India tightens Pakistan medical visa rules

This is in line with unstated visa restrictions imposed by New Delhi over the last few weeks after Kulbhushan Jadhav was given the death sentence.

Written by Shubhajit Roy | New Delhi | Updated: May 11, 2017 7:58 am
Pakistan, Pakistan medical visa, India medical visa, sartaj aziz, sushma swaraj Pakistan Prime Minister’s Advisor on Foreign Affairs Sartaj Aziz. (Source Reuters, File)

India on Wednesday tightened medical visa rules for Pakistanis, saying a letter of recommendation from the Pakistan Prime Minister’s foreign affairs advisor Sartaj Aziz to External Affairs minister Sushma Swaraj will enable patients from there to get the travel nod immediately.

This is in line with unstated visa restrictions imposed by New Delhi over the last few weeks after Kulbhushan Jadhav was given the death sentence for “espionage and subversive activities” in early April.

The Indian Express had first reported on April 14 that New Delhi was quietly moving ahead with curbs on visas for Pakistanis visiting India, which will have maximum visibility and impact.
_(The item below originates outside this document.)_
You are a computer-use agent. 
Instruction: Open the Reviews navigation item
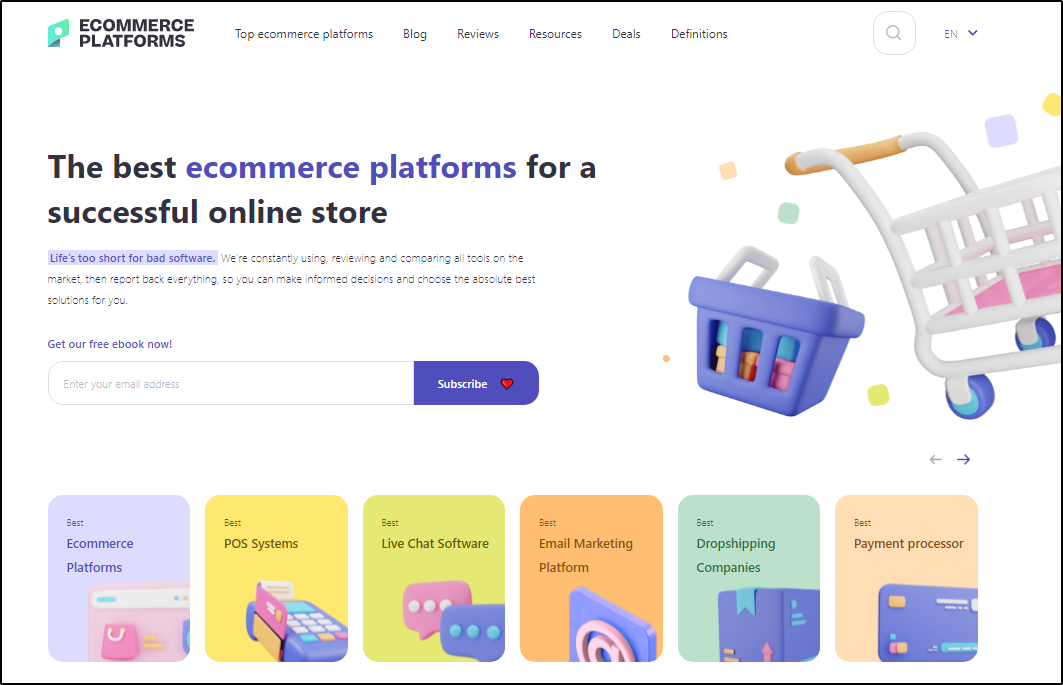click(x=478, y=34)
They have targeted sportspersons and are planning to put artistes on the radar.

In recent weeks, medical visas have become difficult to get for Pakistani patients. Sources said that although there were no explicit instructions given to the Indian High Commission in Islamabad, a “go-slow mode” was being practised.

External affairs ministry spokesperson Gopal Baglay termed the reports of visa tightening as “baseless” but confirmed that only a recommendation letter by Aziz will be cleared “immediately”.

“We have suggested that their Foreign Minister or Foreign Affairs Advisor Sartaz Aziz give a recommendation letter and it will be cleared immediately, without any delay,” he said, adding that a recommendation would ascertain that the requests received from Pakistan were “genuine”.

The condition of getting a recommendation from the foreign affairs advisor is being seen as making it more difficult for Pakistanis to come to India. In this strained atmosphere between the two countries — in the wake of Jadhav’s sentencing and the mutilation of Indian soldiers along the Line of Control — a letter from Aziz will be difficult to procure for Pakistanis.

“In such an atmosphere, when the two sides are having acrimonious exchanges, it is unlikely that Aziz will be writing recommendation letters to Swaraj,” a Pakistan government source told The Indian Express.

The Indian side, however, said the insistence on the recommendation letter is because Swaraj gets many requests for visas on social media as well as through emails. Since it is difficult to ascertain the authenticity of such requests, officials said, the Indian government came up with this idea for verifying the credentials of such individuals.

Baglay said that in previous years, thousands of medical visas have been issued to Pakistani citizens to come to India and benefit from health facilities here.